Posted by  ·  February 18, 2011  ·  Last Updated: February 18, 2011

Mardi Gras is coming up and this Friday Flashback will help you have a delicious celebration with this King Cake Recipe.

The King Cake’s circular shape symbolizes the path the three kings took to find Jesus in Bethlehem. The sugar topping is in the traditional Mardi Gras colors of purple (Justice), gold (Power) and green (Faith). The colorful sugar topping also represents a jeweled crown in honor of the three Wise Men whom visited Jesus on Epiphany. A plastic baby is hidden in the cake, symbolizes the Christ child. The person who gets the baby is supposed to have good luck for a year and is to buy the next king cake, or in some cases, host the next king cake party.
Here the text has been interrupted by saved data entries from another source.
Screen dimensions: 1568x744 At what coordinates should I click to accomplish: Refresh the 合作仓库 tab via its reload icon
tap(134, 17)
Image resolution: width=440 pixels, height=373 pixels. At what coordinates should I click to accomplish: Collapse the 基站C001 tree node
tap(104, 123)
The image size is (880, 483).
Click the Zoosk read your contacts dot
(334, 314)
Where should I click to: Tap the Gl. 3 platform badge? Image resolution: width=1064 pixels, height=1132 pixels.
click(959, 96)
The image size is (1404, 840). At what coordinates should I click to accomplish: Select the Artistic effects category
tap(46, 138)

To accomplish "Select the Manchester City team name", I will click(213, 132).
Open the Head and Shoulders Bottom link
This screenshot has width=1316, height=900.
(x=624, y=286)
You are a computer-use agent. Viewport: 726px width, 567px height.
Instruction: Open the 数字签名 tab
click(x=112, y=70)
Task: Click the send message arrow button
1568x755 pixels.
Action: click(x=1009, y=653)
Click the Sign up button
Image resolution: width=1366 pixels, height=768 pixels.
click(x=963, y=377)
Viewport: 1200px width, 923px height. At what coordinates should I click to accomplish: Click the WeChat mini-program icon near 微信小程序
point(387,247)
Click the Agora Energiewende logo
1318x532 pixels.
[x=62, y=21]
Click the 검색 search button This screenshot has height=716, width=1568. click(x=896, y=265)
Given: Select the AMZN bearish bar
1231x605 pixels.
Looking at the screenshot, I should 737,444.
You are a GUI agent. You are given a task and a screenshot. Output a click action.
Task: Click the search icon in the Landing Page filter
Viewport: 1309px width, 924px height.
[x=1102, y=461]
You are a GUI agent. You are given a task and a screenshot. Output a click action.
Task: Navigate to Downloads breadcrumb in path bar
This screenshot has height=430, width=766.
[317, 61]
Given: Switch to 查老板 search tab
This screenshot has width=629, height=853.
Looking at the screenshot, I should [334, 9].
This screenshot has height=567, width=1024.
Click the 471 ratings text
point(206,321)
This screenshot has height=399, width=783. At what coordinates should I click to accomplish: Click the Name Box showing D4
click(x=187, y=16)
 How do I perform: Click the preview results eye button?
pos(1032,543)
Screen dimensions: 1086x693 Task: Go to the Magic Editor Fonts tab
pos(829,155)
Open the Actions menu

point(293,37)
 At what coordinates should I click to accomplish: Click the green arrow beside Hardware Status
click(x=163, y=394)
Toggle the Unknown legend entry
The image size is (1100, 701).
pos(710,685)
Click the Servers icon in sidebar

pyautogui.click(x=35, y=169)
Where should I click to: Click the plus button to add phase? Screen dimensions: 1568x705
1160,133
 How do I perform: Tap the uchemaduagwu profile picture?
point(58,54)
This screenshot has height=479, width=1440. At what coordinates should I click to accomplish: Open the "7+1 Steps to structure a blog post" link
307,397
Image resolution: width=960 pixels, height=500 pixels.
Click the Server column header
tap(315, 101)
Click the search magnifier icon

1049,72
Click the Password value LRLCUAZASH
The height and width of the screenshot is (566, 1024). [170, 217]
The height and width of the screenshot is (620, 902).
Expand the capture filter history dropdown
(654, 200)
While I think this recipe turned out well and tasted really good, I have never eaten the real thing! It tasted like a soft cinnamon roll. If you celebrate Mardi Gras with a King Cake—please give us some details!

First you need a baby King. (It does seem wrong to hide something in a cake that clearly says choking hazard on the package–so be careful!)


I used Paula Deen’s recipe. I did add in some nutmeg and made the dough in my food processor.

Mardi Gras King Cake from Paula Deen Celebrates!


1/2 cup (1 stick) butter, softened
2/3 cup evaporated milk
3/4 cup plus 1 teaspoon granulated sugar
1 teaspoon salt
2 envelopes active dry yeast, regular or rapid rise
3 eggs
Grated zest of 1 lemon
1/2 teaspoon ground nutmeg
6 cups all-purpose flour
4 tablespoons (1/2 stick) butter, melted
1 egg white, for glazing

Cinnamon-Sugar Filling:
1/2 cup granulated sugar
1 teaspoon ground cinnamon

White Icing:
2 cups confectioners’ sugar
2 tablespoons whole milk
Yellow Sugar, Purple Sugar, Green Sugar


Melt the butter in the microwave in a medium mixing bowl Add the evaporated milk, 3/4 cup of the sugar, and the salt. Stir so that the sugar dissolves. Allow to cool.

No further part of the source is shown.